Section (j)(2) of the Privacy Act exempts from mandatory disclosure systems of records "maintained by an agency or component thereof which performs as its principal function any activity pertaining to the enforcement of criminal laws, including police efforts to prevent, control, or reduce crime or to apprehend criminals . . ." 5 U.S.C. § 552a(j)(2). Mr. Hardy explains that the records concerning Plaintiff were complied pursuant to numerous activities pertaining to the enforcement of criminal laws, and were therefore exempt from disclosure. See 28 C.F.R. 16.96 (describing the FBI records systems exempt from disclosure). Because Plaintiff does not dispute Mr. Hardy's declaration (or even address the withholding of this information pursuant to this Exemption), the Court finds that Mr. Hardy's declaration adequately demonstrates that Exemption (j)(2) was properly invoked.

3. Segregability

Finally, the FBI provided a thorough segregability analysis, including the attachment of the 22 redacted pages of released records, and an explanation for each redaction on the face of every page. See Defs.' Mot., Ex. 11, Ex. Q (redacted copies of documents). Mr. Hardy indicates that "[e]very effort was made to provide plaintiff with all material in the public domain and with all reasonably segregable portions of releasable material. To further describe the information withheld could identify the material sought to be protected." Id. ¶ 33. The FBI also indicates that the remaining withheld information could not be further segregated. Id. ¶ 34. The Court has reviewed the redacted copies of the records to determine the proportion of information in the documents that has been labeled as non-exempt and to determine how it is dispersed throughout the document. See, e.g., Mead Data Cent. Inc. v. Air Force, 566 F.2d 242, 261 (D.C. Cir. 1977). In light of this review, and given Mr. Hardy's uncontested declaration concerning the segregability of the information, the Court finds that the FBI has met its burden to disclose all reasonably segregable information.

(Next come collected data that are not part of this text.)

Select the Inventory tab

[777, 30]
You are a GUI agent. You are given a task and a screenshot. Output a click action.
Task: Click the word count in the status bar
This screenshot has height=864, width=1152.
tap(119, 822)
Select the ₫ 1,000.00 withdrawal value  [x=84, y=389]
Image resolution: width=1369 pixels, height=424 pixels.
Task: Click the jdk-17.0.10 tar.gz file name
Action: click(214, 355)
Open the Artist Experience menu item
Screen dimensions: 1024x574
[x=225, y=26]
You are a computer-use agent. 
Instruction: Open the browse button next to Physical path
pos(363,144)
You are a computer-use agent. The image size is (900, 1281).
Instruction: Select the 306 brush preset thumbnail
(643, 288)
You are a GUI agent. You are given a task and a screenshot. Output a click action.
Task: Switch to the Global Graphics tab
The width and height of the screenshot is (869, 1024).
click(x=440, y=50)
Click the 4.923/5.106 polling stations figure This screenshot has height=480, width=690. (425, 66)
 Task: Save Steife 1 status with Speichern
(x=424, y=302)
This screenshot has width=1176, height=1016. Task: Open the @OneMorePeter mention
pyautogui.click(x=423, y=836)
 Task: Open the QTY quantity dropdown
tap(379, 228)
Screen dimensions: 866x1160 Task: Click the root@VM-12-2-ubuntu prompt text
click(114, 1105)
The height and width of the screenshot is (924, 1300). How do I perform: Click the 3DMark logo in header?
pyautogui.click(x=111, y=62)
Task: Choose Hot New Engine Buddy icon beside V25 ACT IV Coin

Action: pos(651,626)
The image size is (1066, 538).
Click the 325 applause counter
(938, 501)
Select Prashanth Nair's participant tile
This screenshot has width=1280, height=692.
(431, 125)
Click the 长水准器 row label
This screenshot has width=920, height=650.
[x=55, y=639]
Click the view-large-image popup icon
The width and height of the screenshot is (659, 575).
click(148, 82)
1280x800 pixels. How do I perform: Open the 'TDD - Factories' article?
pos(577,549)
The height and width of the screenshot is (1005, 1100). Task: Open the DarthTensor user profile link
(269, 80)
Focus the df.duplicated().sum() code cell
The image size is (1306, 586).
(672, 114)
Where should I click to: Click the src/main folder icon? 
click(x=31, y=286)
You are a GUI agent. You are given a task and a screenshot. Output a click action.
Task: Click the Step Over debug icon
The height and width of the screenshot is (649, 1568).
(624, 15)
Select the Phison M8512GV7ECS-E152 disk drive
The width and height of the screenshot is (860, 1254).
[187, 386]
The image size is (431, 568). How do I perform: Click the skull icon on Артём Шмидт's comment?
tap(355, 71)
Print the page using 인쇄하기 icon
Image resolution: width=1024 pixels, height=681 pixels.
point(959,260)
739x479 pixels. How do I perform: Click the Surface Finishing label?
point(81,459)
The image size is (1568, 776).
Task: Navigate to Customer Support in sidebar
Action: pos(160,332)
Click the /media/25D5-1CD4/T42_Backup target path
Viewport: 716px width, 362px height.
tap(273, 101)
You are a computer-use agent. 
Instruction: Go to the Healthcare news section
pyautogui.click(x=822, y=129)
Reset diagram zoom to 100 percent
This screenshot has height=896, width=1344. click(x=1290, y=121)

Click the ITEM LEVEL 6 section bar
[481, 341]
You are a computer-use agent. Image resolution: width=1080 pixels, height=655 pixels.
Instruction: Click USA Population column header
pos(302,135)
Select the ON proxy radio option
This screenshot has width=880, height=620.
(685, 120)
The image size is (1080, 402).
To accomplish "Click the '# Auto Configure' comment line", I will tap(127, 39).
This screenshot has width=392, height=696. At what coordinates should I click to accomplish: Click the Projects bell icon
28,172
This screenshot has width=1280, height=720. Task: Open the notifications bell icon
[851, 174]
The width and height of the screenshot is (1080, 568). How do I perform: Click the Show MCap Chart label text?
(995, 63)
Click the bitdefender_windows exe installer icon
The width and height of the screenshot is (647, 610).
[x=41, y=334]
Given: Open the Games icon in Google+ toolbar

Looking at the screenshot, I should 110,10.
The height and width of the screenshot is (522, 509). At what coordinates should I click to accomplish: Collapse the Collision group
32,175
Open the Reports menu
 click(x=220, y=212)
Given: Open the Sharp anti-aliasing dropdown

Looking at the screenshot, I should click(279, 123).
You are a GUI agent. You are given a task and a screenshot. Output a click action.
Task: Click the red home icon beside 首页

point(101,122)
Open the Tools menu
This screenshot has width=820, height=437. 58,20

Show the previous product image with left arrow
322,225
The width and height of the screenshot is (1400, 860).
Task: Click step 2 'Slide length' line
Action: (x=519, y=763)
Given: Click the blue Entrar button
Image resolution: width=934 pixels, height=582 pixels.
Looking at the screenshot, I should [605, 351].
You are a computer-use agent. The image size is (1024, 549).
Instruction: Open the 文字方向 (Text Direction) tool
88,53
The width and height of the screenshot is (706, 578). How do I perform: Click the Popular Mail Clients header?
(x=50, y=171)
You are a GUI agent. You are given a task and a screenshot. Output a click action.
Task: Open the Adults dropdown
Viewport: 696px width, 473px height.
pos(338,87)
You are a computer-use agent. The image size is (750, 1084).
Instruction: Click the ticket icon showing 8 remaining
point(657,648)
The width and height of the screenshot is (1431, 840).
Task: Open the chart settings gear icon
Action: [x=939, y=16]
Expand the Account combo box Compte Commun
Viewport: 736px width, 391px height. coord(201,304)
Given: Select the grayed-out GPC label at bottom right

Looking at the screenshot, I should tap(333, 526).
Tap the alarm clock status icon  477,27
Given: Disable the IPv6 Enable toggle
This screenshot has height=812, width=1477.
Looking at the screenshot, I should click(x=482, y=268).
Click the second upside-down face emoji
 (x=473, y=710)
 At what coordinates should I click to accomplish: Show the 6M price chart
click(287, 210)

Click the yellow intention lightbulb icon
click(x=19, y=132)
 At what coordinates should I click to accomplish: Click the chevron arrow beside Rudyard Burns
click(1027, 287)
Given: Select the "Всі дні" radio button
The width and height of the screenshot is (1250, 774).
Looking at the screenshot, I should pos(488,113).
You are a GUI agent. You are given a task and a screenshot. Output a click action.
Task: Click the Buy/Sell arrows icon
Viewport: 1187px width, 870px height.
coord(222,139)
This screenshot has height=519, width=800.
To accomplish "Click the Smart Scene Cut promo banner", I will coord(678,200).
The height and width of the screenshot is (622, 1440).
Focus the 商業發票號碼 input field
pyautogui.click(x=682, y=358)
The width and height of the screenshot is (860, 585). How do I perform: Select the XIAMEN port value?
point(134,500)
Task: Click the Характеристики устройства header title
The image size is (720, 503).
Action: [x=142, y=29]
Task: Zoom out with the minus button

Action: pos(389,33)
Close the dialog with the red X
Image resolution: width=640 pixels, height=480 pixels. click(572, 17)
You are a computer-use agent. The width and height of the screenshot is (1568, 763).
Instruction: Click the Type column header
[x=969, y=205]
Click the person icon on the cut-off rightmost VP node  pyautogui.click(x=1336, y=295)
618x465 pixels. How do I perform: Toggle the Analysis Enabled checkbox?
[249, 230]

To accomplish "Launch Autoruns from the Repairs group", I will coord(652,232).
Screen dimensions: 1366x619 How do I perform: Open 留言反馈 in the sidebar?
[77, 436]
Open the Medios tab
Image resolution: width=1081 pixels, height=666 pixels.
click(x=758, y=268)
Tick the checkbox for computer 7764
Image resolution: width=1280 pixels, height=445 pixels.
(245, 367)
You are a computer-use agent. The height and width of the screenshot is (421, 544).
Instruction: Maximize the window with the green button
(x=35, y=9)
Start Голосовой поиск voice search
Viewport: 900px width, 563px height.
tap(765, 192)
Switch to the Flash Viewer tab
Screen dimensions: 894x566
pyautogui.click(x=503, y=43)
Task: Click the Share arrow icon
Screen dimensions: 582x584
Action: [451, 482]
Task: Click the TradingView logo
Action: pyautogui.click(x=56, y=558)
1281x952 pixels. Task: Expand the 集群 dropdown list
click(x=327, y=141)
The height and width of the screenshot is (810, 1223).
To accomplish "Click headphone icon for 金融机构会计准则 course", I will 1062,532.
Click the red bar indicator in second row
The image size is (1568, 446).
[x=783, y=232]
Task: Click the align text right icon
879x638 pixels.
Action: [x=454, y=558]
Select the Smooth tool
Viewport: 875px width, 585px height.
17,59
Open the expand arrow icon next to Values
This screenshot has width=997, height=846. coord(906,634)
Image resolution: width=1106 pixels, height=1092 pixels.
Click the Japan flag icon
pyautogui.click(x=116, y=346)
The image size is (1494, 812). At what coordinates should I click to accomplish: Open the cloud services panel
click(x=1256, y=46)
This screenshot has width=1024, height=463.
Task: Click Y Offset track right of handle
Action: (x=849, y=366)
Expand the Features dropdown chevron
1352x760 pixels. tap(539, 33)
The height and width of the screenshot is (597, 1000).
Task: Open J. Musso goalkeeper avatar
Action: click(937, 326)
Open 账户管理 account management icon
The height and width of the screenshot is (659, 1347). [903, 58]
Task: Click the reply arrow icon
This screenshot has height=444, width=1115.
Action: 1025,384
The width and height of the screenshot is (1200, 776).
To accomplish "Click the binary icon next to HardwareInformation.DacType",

Because the Court finds that the FBI performed an adequate search for records, demonstrated the proper application of the FOIA and Privacy Act exemptions that it invoked, and performed a proper segregability analysis, the Court shall grant Defendants' Motion to Dismiss and for Partial Summary Judgment on Plaintiff's claims against the FBI.

IV. CONCLUSION

For the reasons set forth above, the Court shall GRANT Defendants' [27] Motion to Dismiss and for Partial Summary Judgment. This case shall be dismissed in its entirety.